**Excerto do documento:**
========================================================================
Enviado pelo nosso camarada Manuel Frazão Vieira:
“A minha singela homenagem ao nosso companheiro António Lúcio Vieira, de
Torres Novas, que tão cedo nos deixou.
Foi poeta,
dramaturgo, argumentista, investigador e jornalista.
Dos muitos
poemas que escreveu, permitam-me apresentar o Lúcio como um poeta maior. Um
poeta sem "os privilégios dos arautos ou arengadas penaches".
De tantos que
me ofereceu e li, destaco:
ANDA, VAMOS AO
PASSADO
Anda, dá-me a tua mão. Vamos recordar.
Soltemos o olhar sobre os
campos da nossa infância
quando o meu avô domava a
terra e eu, alheio, o seguia
e sabia que me esperavas
ao chegar do Peral.
Anda, olha, ali é o
cabeço das mil aventuras. O mágico Lavradio
onde sonhávamos heróis e
olhávamos o futuro inda tão longe.
Tu apenas tão ausente e
eu sem saber que existe um futuro.
Que esse mistério do
futuro não se vislumbra assim tão longe.
Como catedral,
constrói-se pedra a pedra, ânsia a ânsia.
Só os dias, neste
percorrer quotidiano sem regresso,
se adivinham com certeza
e exatidão.
Vamos, anda. Olha ali a
escola, a minha matriz, no cume do outeiro;
o pejo da bata, sacola e
calção e aquele apelo feiticeiro
do deus das palavras que
me abriam mundos e me levavam
já então me levavam ao
mundo de outros mundos.
Além, um pouco abaixo,
janelas viradas à Arrangela, era a tua escola.
========================================================================
**Ações a realizar:**
1. Reescreva o trecho da homenagem de "De tantos que" a "chegar do Peral.", trocando "avô" por "tio".
2. Na homenagem, de que terra é António Lúcio Vieira?

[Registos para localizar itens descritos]
========================================================================
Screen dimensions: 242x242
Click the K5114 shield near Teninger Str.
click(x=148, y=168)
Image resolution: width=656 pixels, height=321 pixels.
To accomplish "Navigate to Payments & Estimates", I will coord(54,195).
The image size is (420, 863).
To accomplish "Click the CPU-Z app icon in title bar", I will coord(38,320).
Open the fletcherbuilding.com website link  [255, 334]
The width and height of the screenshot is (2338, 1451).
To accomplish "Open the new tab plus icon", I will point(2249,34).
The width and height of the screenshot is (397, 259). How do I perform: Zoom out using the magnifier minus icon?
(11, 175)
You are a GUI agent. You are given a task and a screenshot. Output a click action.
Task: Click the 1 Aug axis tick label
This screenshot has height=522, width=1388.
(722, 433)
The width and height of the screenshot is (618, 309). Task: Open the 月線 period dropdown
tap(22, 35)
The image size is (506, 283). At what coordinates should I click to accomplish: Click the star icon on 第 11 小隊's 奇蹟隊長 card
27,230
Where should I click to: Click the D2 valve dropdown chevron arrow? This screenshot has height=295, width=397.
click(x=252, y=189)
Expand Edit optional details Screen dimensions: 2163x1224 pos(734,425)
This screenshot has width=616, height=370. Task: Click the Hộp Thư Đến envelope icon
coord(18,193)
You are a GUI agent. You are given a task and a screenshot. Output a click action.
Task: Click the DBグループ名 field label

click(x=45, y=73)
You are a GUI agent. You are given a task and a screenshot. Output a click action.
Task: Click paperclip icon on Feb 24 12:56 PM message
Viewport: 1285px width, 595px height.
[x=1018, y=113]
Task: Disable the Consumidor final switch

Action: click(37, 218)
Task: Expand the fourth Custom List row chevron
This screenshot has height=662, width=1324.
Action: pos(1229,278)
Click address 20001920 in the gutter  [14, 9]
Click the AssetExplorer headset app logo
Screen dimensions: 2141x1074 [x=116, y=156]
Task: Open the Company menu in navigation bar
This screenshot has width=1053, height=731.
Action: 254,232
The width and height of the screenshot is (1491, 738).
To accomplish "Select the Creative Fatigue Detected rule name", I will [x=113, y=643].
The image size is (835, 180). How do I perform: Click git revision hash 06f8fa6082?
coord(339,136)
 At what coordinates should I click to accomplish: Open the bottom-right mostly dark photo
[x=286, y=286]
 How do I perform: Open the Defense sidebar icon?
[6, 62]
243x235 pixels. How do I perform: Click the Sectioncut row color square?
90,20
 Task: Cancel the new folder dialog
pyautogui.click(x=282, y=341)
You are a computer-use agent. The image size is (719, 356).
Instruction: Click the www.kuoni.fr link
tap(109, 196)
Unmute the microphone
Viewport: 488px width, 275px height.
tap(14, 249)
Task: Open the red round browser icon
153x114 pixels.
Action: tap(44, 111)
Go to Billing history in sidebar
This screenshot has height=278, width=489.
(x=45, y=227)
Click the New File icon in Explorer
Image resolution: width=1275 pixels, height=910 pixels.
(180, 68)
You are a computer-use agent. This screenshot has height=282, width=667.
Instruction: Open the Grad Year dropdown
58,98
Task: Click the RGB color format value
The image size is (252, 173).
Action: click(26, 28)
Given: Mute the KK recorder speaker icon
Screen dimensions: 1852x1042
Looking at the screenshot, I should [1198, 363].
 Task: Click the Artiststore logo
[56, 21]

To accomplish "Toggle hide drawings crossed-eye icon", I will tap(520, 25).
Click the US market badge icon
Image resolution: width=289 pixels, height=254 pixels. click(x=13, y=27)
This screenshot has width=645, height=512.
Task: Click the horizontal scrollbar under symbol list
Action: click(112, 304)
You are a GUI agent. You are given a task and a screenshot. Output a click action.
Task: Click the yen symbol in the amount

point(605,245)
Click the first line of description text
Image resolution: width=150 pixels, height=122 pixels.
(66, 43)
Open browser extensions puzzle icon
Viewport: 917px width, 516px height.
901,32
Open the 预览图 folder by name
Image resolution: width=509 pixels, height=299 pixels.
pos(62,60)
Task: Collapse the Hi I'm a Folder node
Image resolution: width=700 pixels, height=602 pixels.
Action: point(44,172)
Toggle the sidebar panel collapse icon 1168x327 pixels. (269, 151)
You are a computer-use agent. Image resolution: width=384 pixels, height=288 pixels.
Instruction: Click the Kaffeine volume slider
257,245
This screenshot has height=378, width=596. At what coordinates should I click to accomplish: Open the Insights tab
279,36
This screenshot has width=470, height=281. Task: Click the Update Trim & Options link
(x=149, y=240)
========================================================================
**Resultados finais:**
1.
De tantos que
me ofereceu e li, destaco:
ANDA, VAMOS AO
PASSADO
Anda, dá-me a tua mão. Vamos recordar.
Soltemos o olhar sobre os
campos da nossa infância
quando o meu tio domava a
terra e eu, alheio, o seguia
e sabia que me esperavas
ao chegar do Peral.

2. De Torres Novas.